There’s much talk about the U.S. economy falling into recession, but the truth is that Europe faces a higher risk.

“If a recession does materialize, it is more likely to do so in Europe than in the US,” states a recent report from London based consulting firm Capital Economics.

The report cites two major reasons, the first of which is some simple math. Capital estimates Europe’s potential economic growth rate at around 1% a year versus almost 2% for the U.S. That means it would take just far less bad news to sink the European economy into recession than it would to hurt the American economy.

The second problem for Europe is it imports far greater quantities of commodities than does the U.S.

Germany, Europe’s largest economy, is heavily reliant on imports of Russian energy, for instance. It buys approximate one fourth of its oil from Russia and two fifths of its natural gas.

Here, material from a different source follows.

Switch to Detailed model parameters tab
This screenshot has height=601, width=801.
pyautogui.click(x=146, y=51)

The recent sanctions on Russia is steadily making things hard for Europeans. That’s because many countries are now boycotting purchasing Russian energy, which in turn has sent oil and natural gas prices sky high compared to a year ago.

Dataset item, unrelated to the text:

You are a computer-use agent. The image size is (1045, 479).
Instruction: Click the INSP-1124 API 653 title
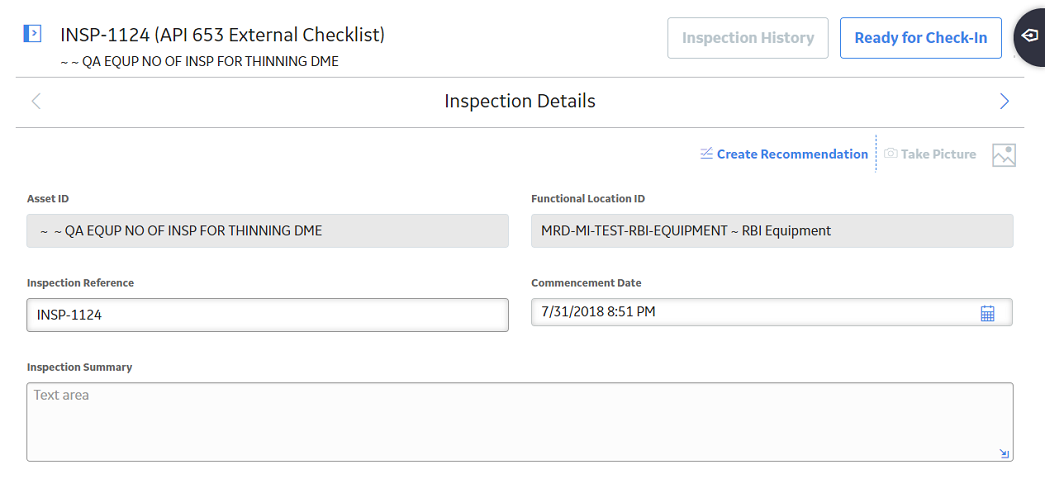coord(223,35)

A barrel of Brent crude recently fetched $101 versus $66 this time last year, according to data collated by TradingEconomics. Likewise, European natural gas recently cost 90 euros ($96) a kilowatt hour, versus 22 euros in late April 2021.

Soaring food prices, many of which are imported into the EU, are adding to the inflation crunch.

Those increased costs are biting into consumer wallets and corporate budgets. The Capital report explains its predicted fallout as follows:

  • “This squeeze in real [inflation-adjusted] incomes is a key reason why our Europe team thinks the euro-zone could record small quarterly falls in GDP in the first three quarters of this year.”

A recession is often defined as two back-to-back quarters of declining GDP. Three quarters would mean a long and lingering recession. The good news here is that Capital points to “small quarterly falls,” which would likely indicate Europe suffers a shallow recession rather than a deep one that hit the world at the beginning of the COVID-19 pandemic.

But perhaps the most insightful part of the Capital analysis is not whether there is a recession or not, but rather that the global economy is likely to grow far more slowly than many experts forecast. The report explains the matter as follows:

  • “The difference between an economy seeing minascule contraction for two successive quarters, and therefore fulfilling one definition of recession, and flatlining for two successive quarters, and therefore escaping recession, is negligible.
  • “The more important point is that, with or without a recession, the performance of the world’s major economies is likely to be weaker than most currently anticipate.”

In other words, anyone counting on growth to boost their stock portfolio might be disappointed in short order.